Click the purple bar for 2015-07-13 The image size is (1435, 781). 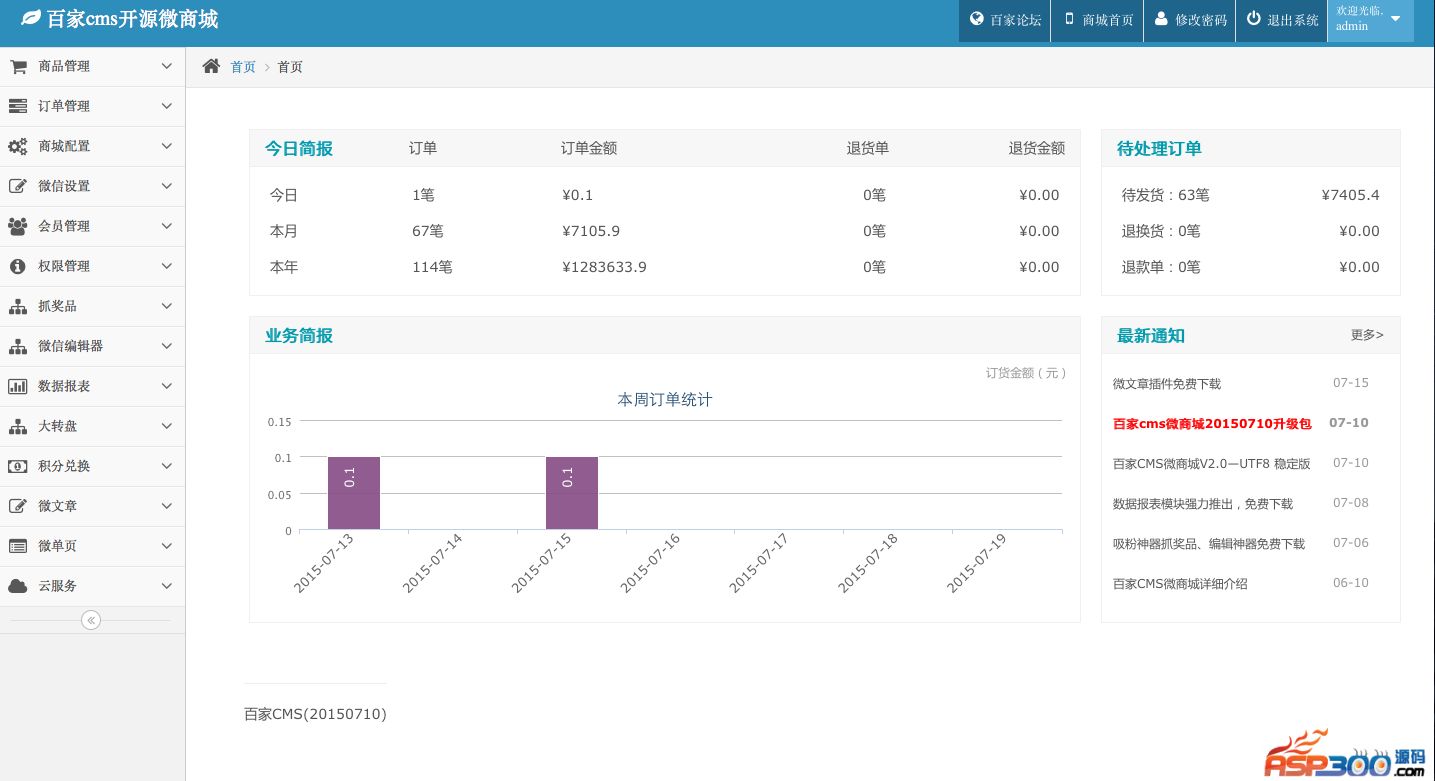pos(354,493)
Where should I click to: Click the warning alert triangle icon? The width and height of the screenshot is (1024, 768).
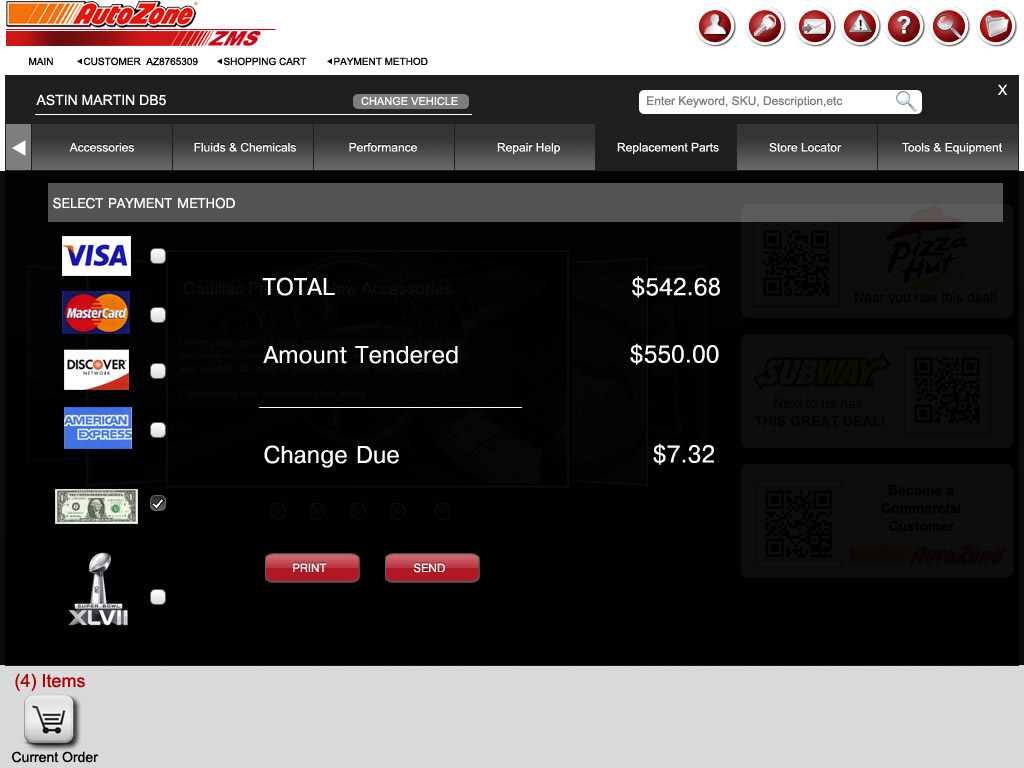pyautogui.click(x=860, y=27)
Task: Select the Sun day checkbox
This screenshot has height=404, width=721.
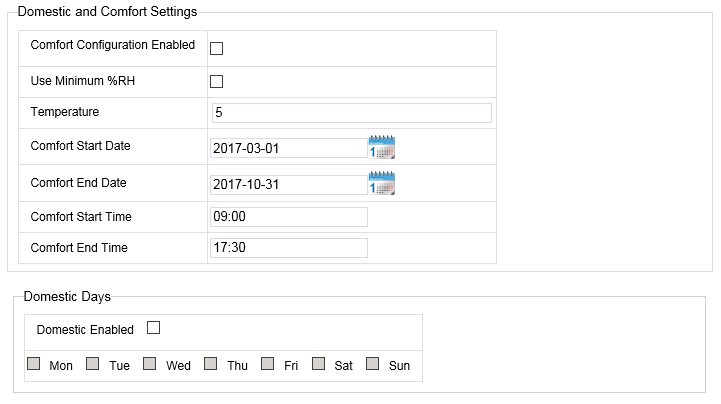Action: [x=373, y=364]
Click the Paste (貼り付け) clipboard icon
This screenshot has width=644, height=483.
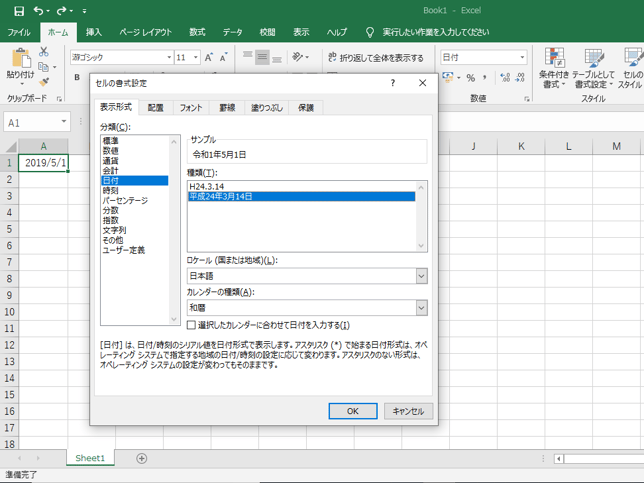(x=19, y=62)
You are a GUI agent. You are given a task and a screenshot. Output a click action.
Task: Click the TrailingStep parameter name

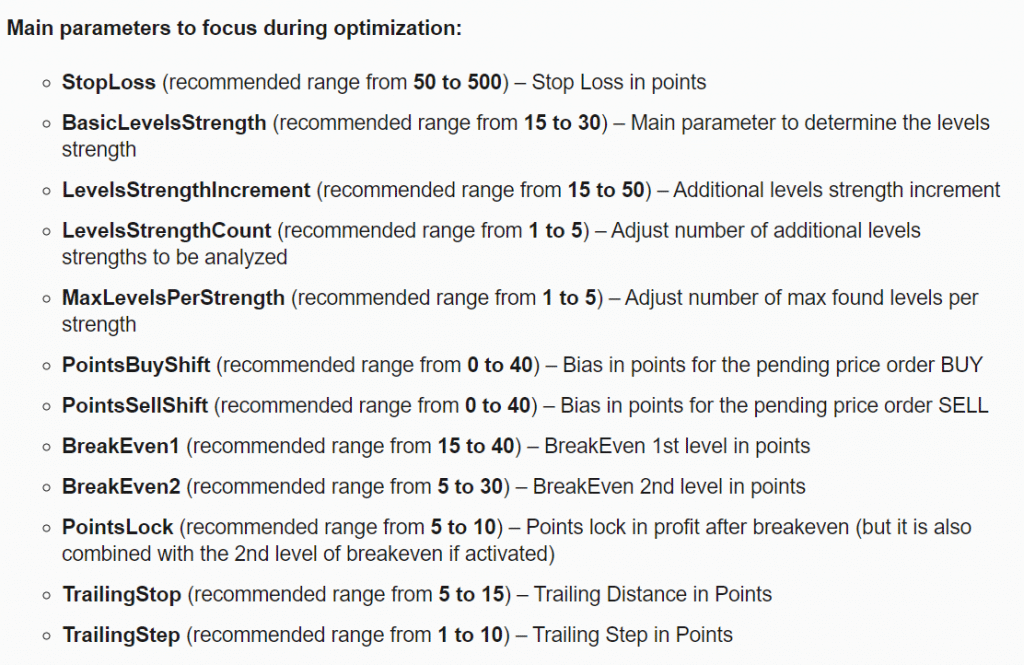121,634
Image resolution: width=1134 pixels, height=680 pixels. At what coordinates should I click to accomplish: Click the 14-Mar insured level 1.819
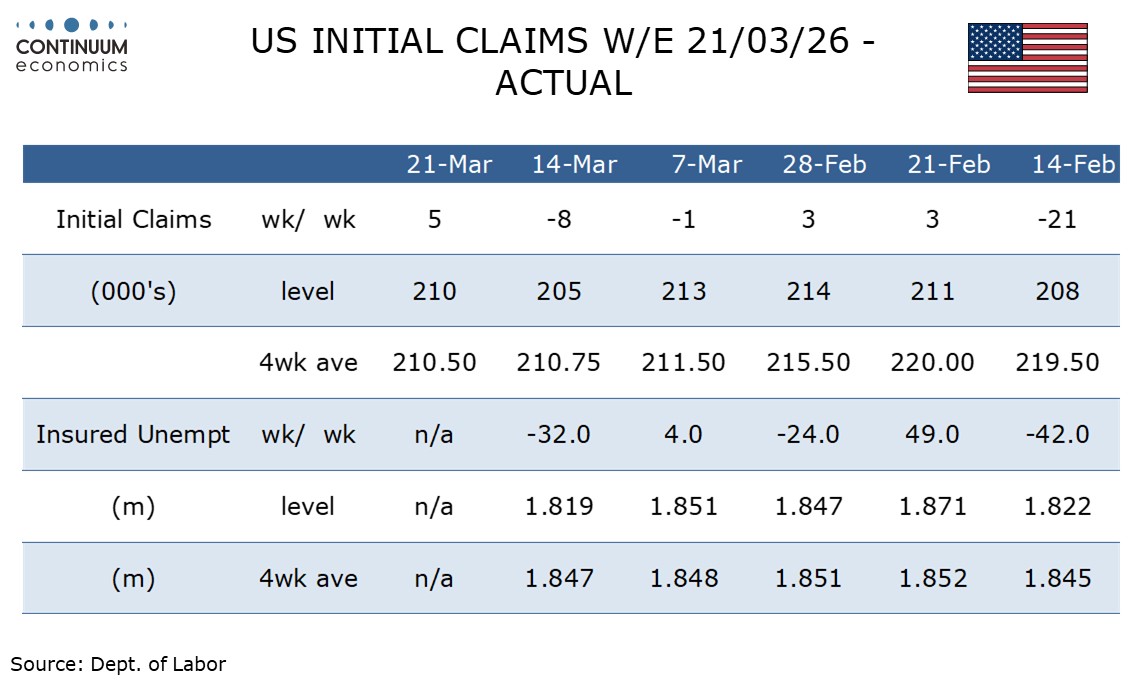[x=559, y=507]
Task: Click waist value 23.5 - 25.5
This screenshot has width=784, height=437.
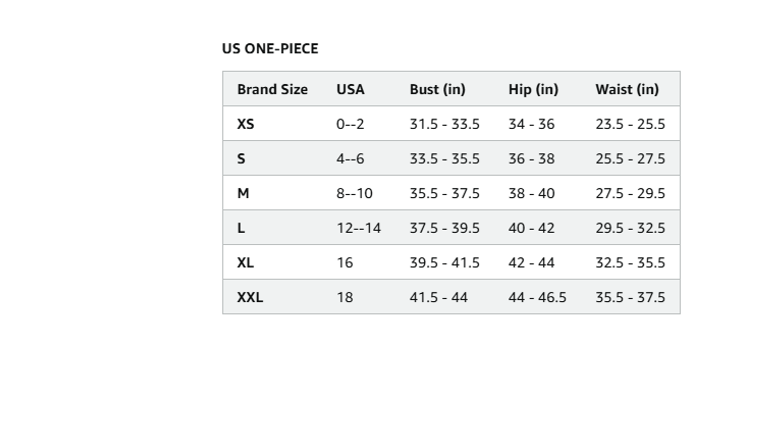Action: click(630, 124)
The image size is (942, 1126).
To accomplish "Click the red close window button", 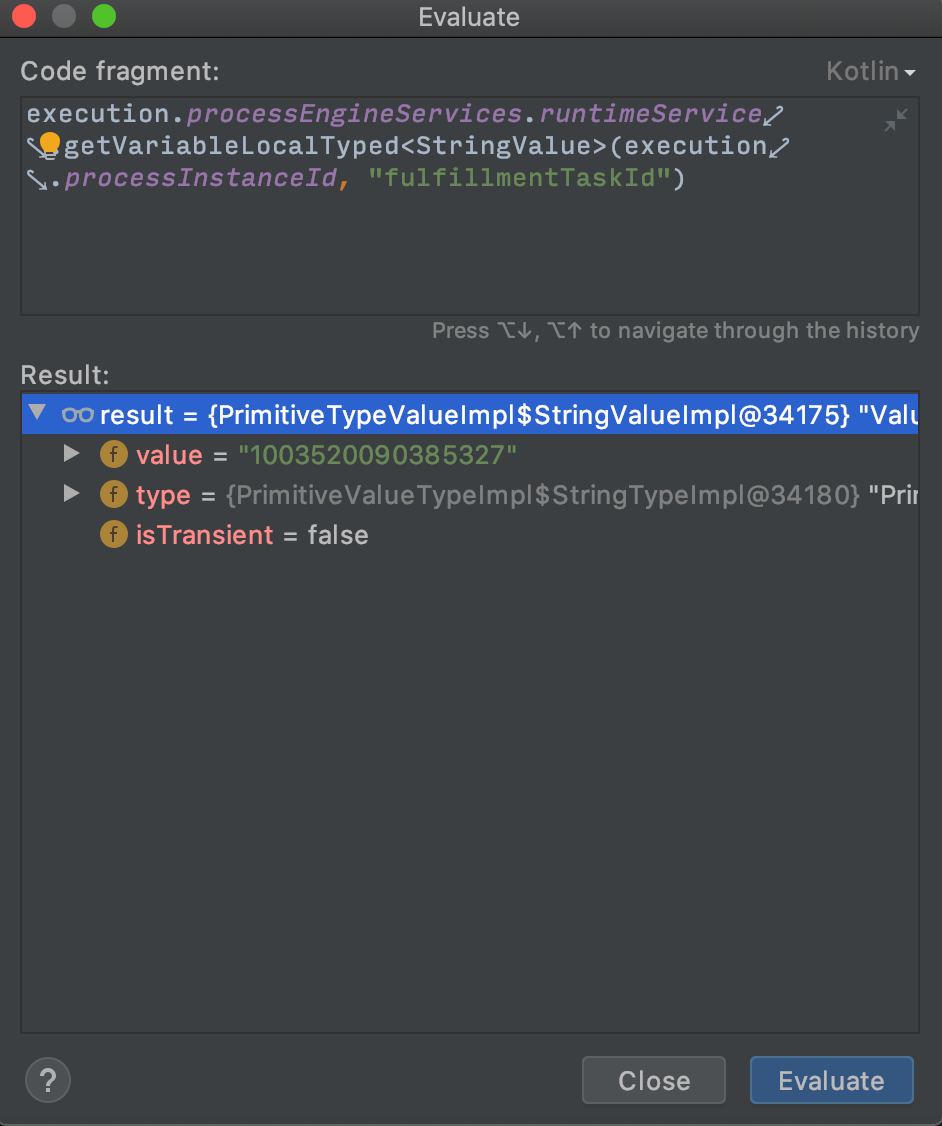I will [24, 16].
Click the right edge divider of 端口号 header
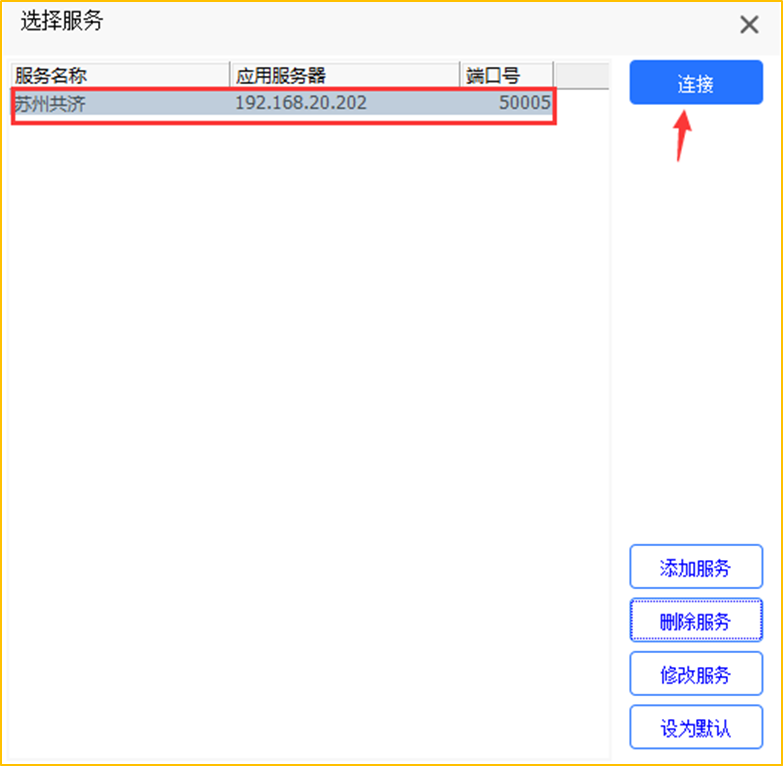This screenshot has height=766, width=783. tap(553, 75)
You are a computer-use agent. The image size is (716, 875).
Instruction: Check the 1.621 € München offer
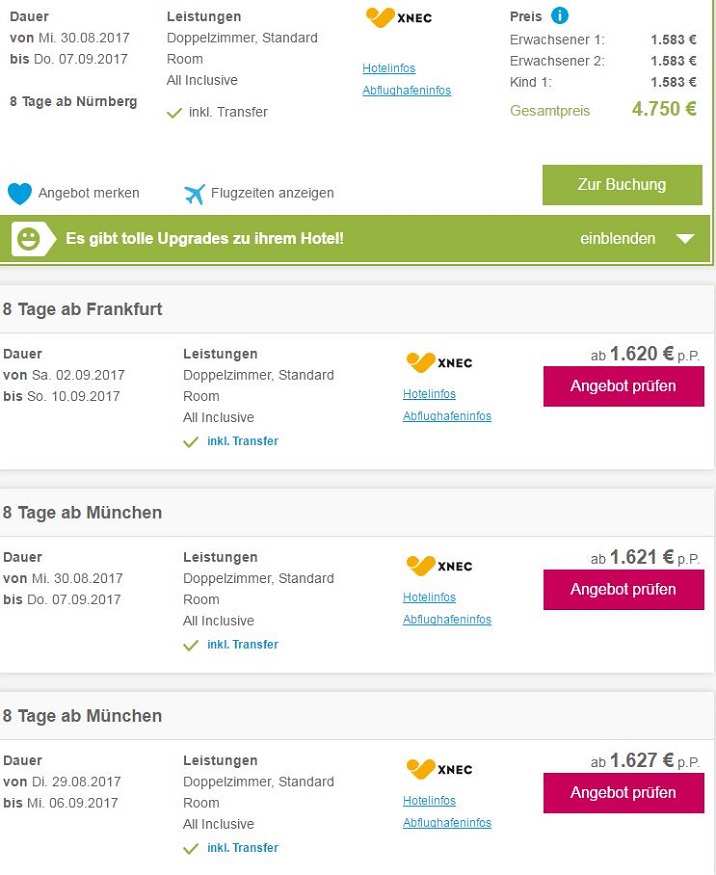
##############################
■ **Work order**:
In the data above, retype only the stretch from the line with "This screenshot has height=404, width=721." through the line with "You are a GUI", word for word, and skip any pictures.

■ **Result of this exercise**:
This screenshot has height=404, width=721.
Action: [x=373, y=364]
Click the Paste (貼り付け) clipboard icon
This screenshot has width=644, height=483.
(x=19, y=62)
You are a GUI agent. You are given a task and a screenshot. Output a click action.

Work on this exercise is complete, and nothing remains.